More concrete challenges exist as well, Halloran noted, pointing to the need to raise the graduation rate through new pathways to success, individualized teaching methods, credit recovery opportunities, examining grading policies and early interventions for struggling students.
Halloran said high school administrators have already done a lot of work to address graduation rates that have slowly climbed for the past few years, reaching 69 percent for the 2017-18 school year as of June, ahead of summer school when the rate could climb as high as 73 percent.
“They understand the importance of raising the graduation rate,” Halloran said. “They are proactive in their approach to engaging kids, I hope to build off of that. While coming to the board meetings this spring I was happy to see that at risk students are at the top their to do list, to constantly work on ways to engage those students and their families to get them across the stage.”
New teaching models like those currently offered through the Hamilton-Fulton-Montgomery Pathways in Technology Early College High School, which saw the inaugural class graduate in June, have created new paths for students who simultaneously earn their high school diploma and associate degree at no cost to their families.
PTECH is targeted towards students who might not otherwise consider attending college and features a project-based curriculum teaching students professional skills.
“I think as educators it’s our duty to help students break perceived barriers,” Halloran said.
HFM PTECH launched in 2014 and allows incoming freshman to choose from one of four pathways including business management and administration, advanced manufacturing, information and technology and health sciences.
This fall GESD and the Greater Johnstown School District will open Foothills PTECH to 80 incoming freshman from the two districts with curriculum focused on the medical arts and sciences or the digital gaming industry.
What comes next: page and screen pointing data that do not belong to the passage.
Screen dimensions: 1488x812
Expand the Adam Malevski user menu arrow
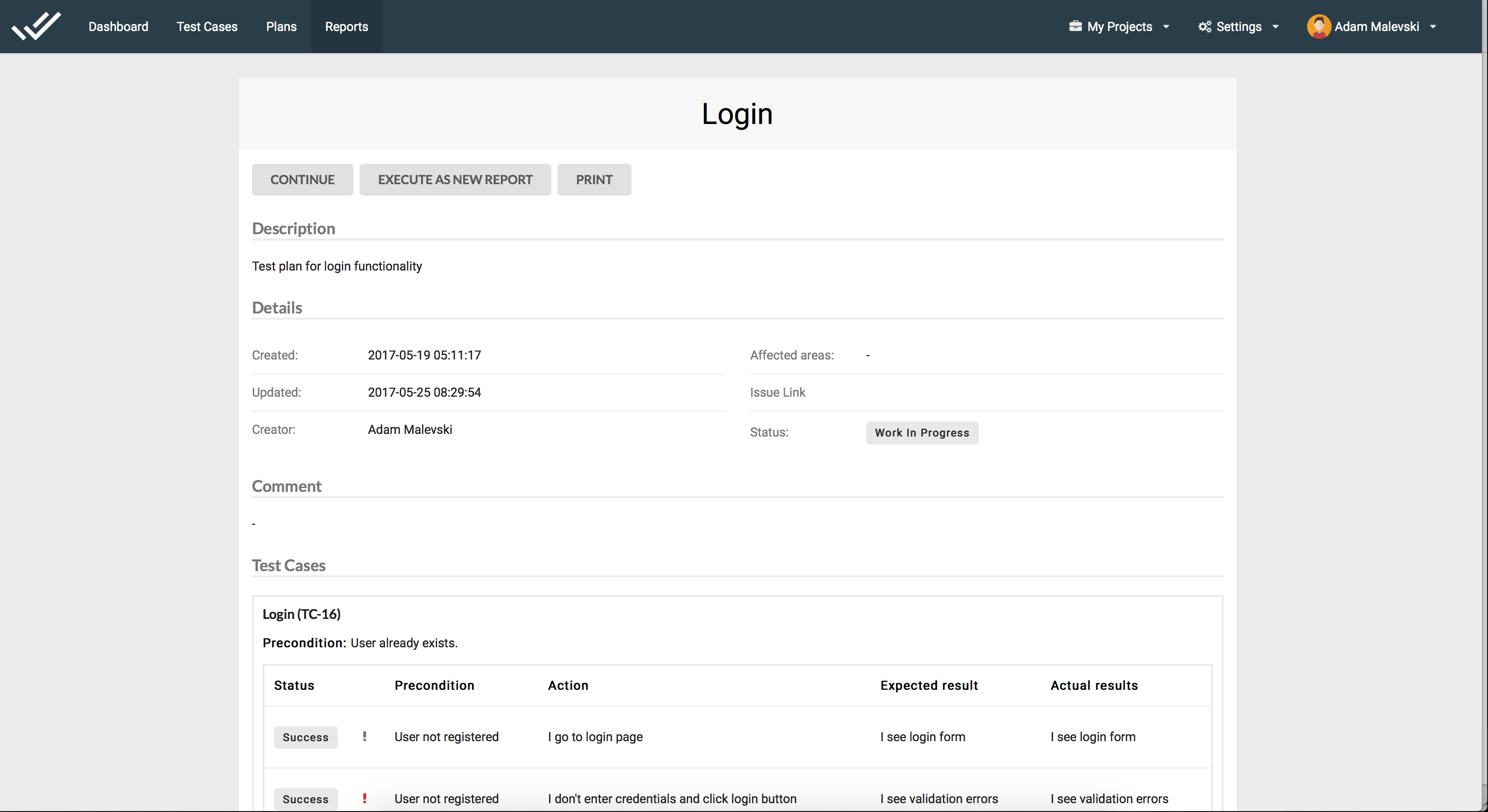1433,27
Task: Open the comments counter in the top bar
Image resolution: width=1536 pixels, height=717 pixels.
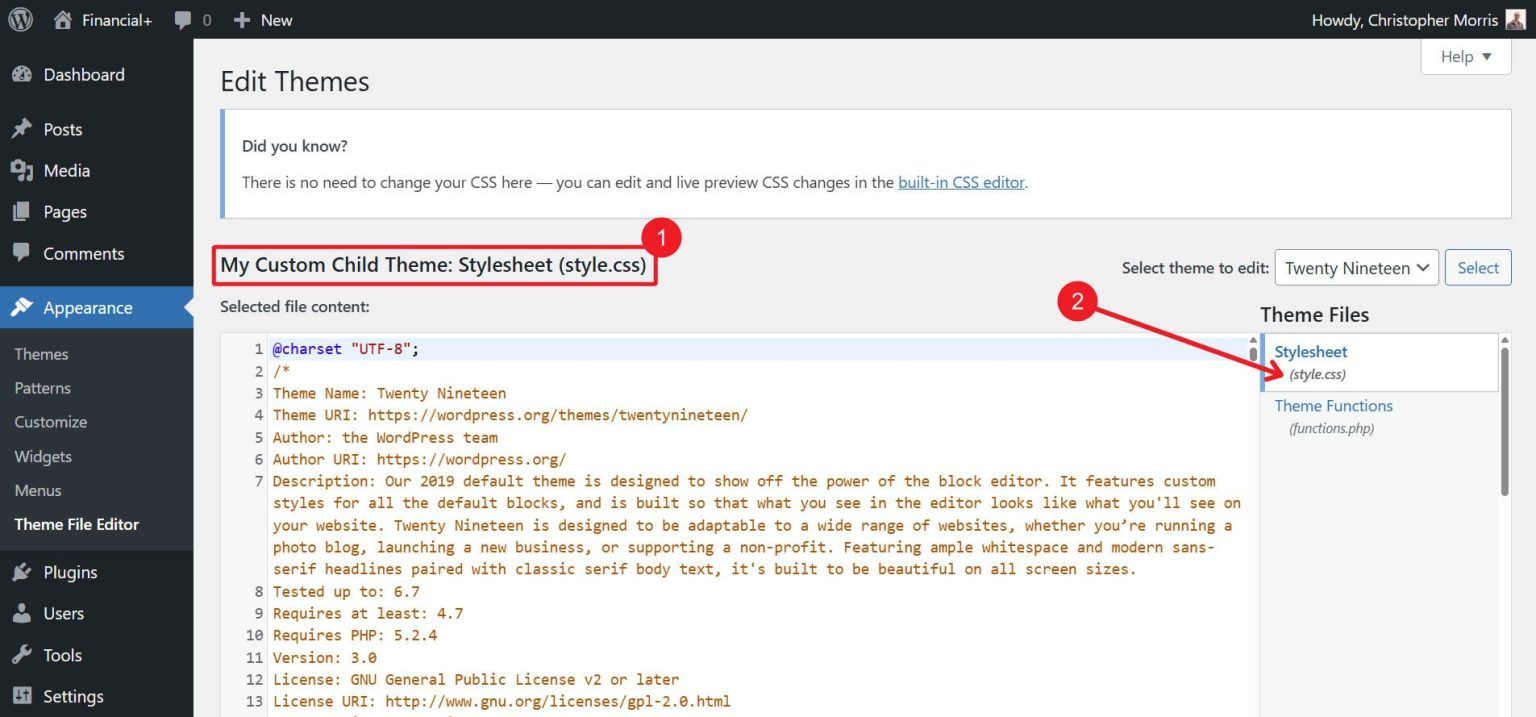Action: (x=192, y=19)
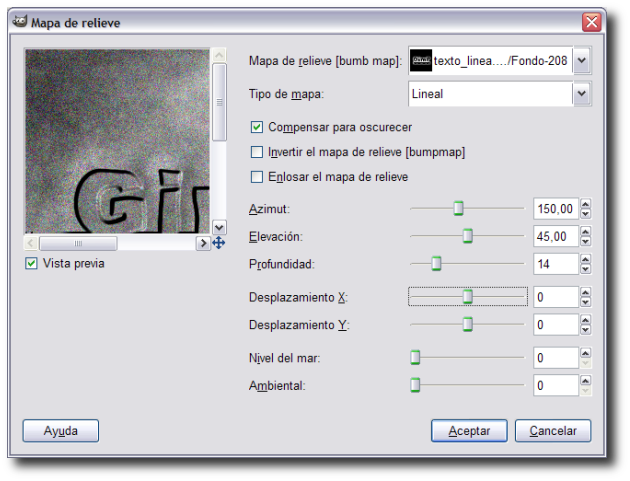Disable Compensar para oscurecer checkbox
The width and height of the screenshot is (630, 481).
[257, 127]
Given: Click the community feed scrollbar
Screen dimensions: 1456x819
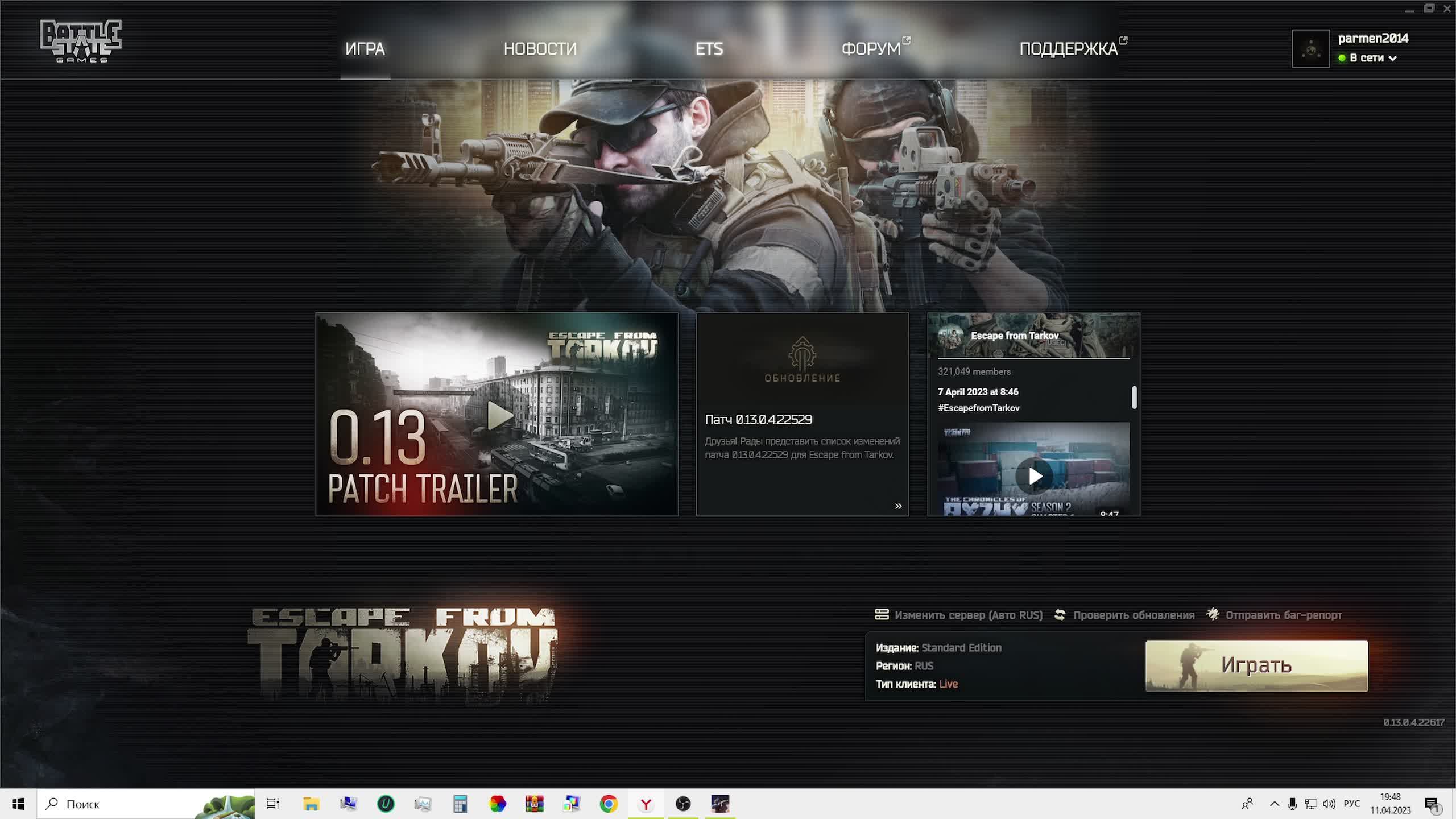Looking at the screenshot, I should tap(1134, 397).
“The world has changed an awful lot and there definitely seems to be a gap between what education is preparing kids for and what we’re hearing from industry, what skills they’re looking for. I think the PTECH programs and similar models across the country are trying to bridge that divide,” Halloran said. “It’s exciting the opportunities that these students will have.”
Halloran would like to see these student focused and individualized teaching models expanded so that struggling students and even advanced students get the attention they need to flourish.
“I think Gloversville has a lot of room for improvement and it would be very gratifying to look back at my time here and be certain that I made a difference, that should translate into hundreds and hundreds of students graduating,” Halloran said.